Oleh : Sovia Susianty
Dosen Fakultas Keperawatan Unand
Di balik rutinitas sehari-hari yang penuh tekanan, para penderita diabetes mellitus (DM) seringkali menghadapi tantangan ganda, termasuk tekanan emosional yang dapat memengaruhi tingkat gula darah mereka. Dalam penelitian longitudinal baru-baru ini, hubungan antara perubahan perilaku pengelolaan diri, efikasi diri terkait diabetes, ketahanan, dukungan sosial, pemberdayaan pasien, dan bagaimana faktor-faktor ini berinteraksi dalam mempengaruhi diabetes distress pada pasien diabetes tipe 2. Bagi penderita diabetes, stres bukanlah sekadar beban mental; itu adalah faktor yang dapat memengaruhi gula darah mereka secara langsung. Oleh karena itu, mengelola stres bukan hanya tentang kesejahteraan emosional, tetapi juga tentang menjaga kesehatan fisik
Dalam penelitian yang menghubungkan perubahan perilaku dan faktor psikososial dengan diabetes distress pada pasien diabetes tipe 2, temuan menarik muncul. Kenaikan tingkat ketahanan atau efikasi diri terkait diabetes secara signifikan berkaitan dengan penurunan diabetes distress. Namun, peningkatan pemberdayaan pasien justru berkaitan dengan peningkatan diabetes distress. Interaksi antara peningkatan pemberdayaan pasien dan peningkatan perilaku pengelolaan diri juga memiliki korelasi dengan penurunan diabetes distress. Stres dapat menjadi pemicu berbagai perubahan fisiologis dalam tubuh, terutama pada penderita diabetes. Hormon stres seperti kortisol dapat meningkatkan tingkat gula darah, yang pada gilirannya dapat menyulitkan pengendalian gula darah bagi penderita diabetes. Untuk banyak orang lain yang hidup dengan diabetes, ini bukan hanya masalah mental, tetapi juga dapat berdampak langsung pada kesehatan fisik mereka.
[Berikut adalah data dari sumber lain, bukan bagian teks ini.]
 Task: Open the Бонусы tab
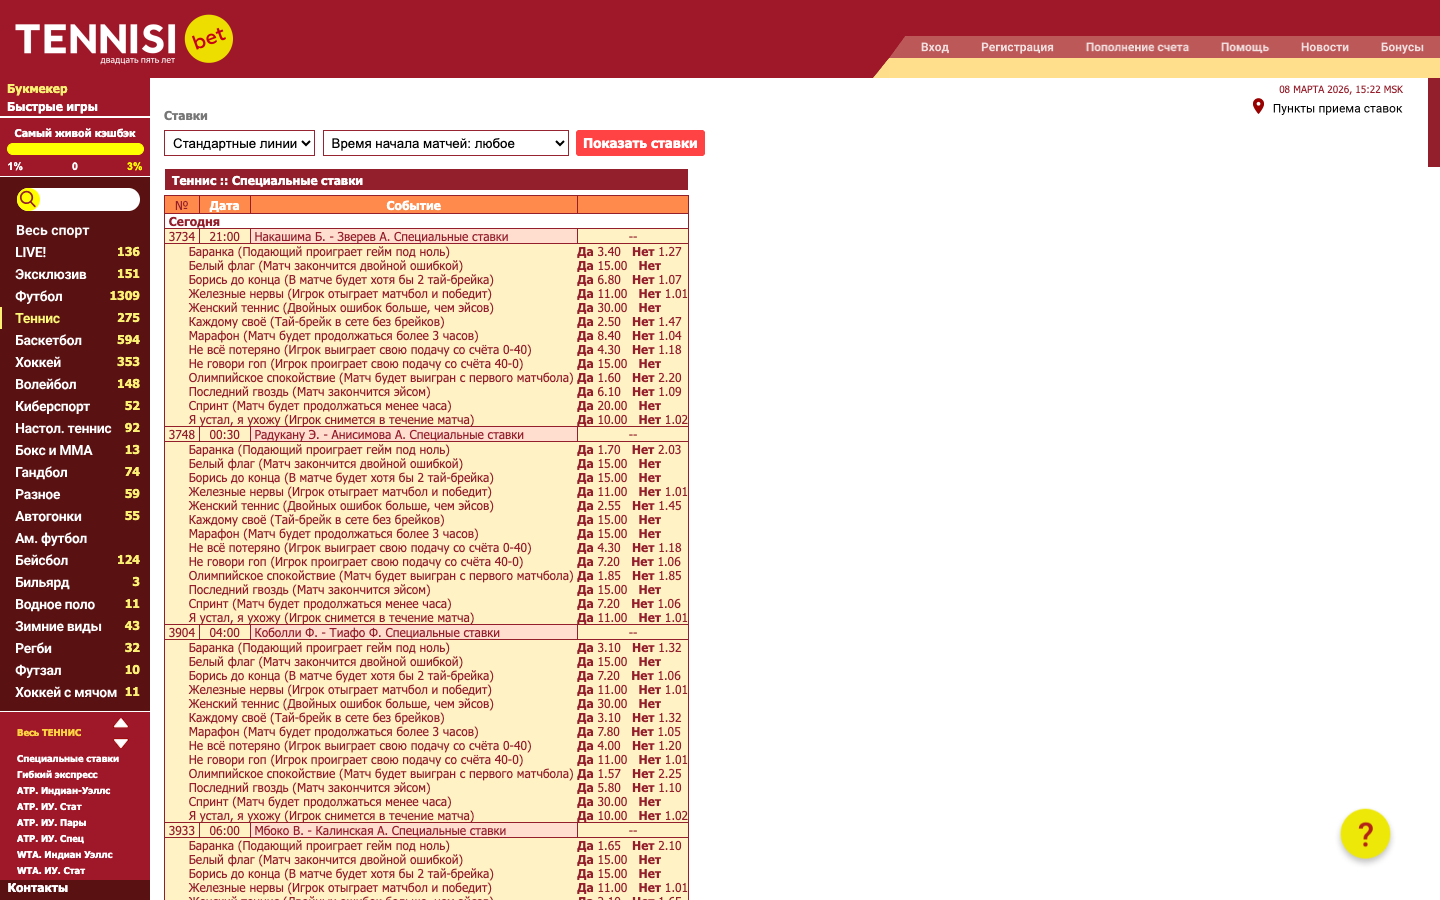click(1401, 47)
Penelitian ini memberikan pencerahan tentang bagaimana faktor-faktor psikososial berkontribusi terhadap diabetes distress pada tingkat populasi. Namun, bagi seorang penderita diabetes seperti Sarah, membaca hasil penelitian tersebut mungkin tidak langsung membuatnya merasa lebih baik. Oleh karena itu, penting untuk mengaitkan temuan penelitian dengan sisi keseharian yang dapat dipahami oleh masyarakat umum.
Peningkatan resiliensi dan efikasi diri terkait diabetes merupakan kunci pengelolaan stres
Seseorang setelah mengetahui bahwa peningkatan tingkat ketahanan dan efikasi diri terkait diabetes berhubungan dengan penurunan diabetes distress, memutuskan untuk mencari cara untuk meningkatkan resilience dan keyakinannya dalam mengelola diabetes. Dia bergabung dengan kelompok dukungan dan mulai mengikuti program edukasi untuk penderita diabetes. Baginya, ini bukan hanya tentang mengelola gula darah, tetapi juga tentang membangun ketangguhan mental dan keyakinan pada kemampuannya sendiri.
Pemberdayaan yang bijak dapat menghindari peningkatan distress. Melihat bahwa peningkatan pemberdayaan pasien dapat berkaitan dengan peningkatan diabetes distress, Seseorang yang menderita diabetes mulai lebih berhati-hati terhadap pendekatan pemberdayaan yang diterapkan dalam manajemen diabetes mereka. Mereka mulai mencari dukungan yang memberdayakan secara positif dan menghindari perasaan kewalahan yang dapat meningkatkan stress. Konsistensi dalam perilaku pengelolaan diri, seperti pola makan sehat dan rutin berolahraga, adalah kunci untuk menjaga gula darahnya tetap stabil. Hal ini bukan hanya tentang mematuhi rencana pengobatan, tetapi juga tentang membangun kebiasaan sehat yang dapat menjadi pondasi bagi kehidupan yang lebih baik.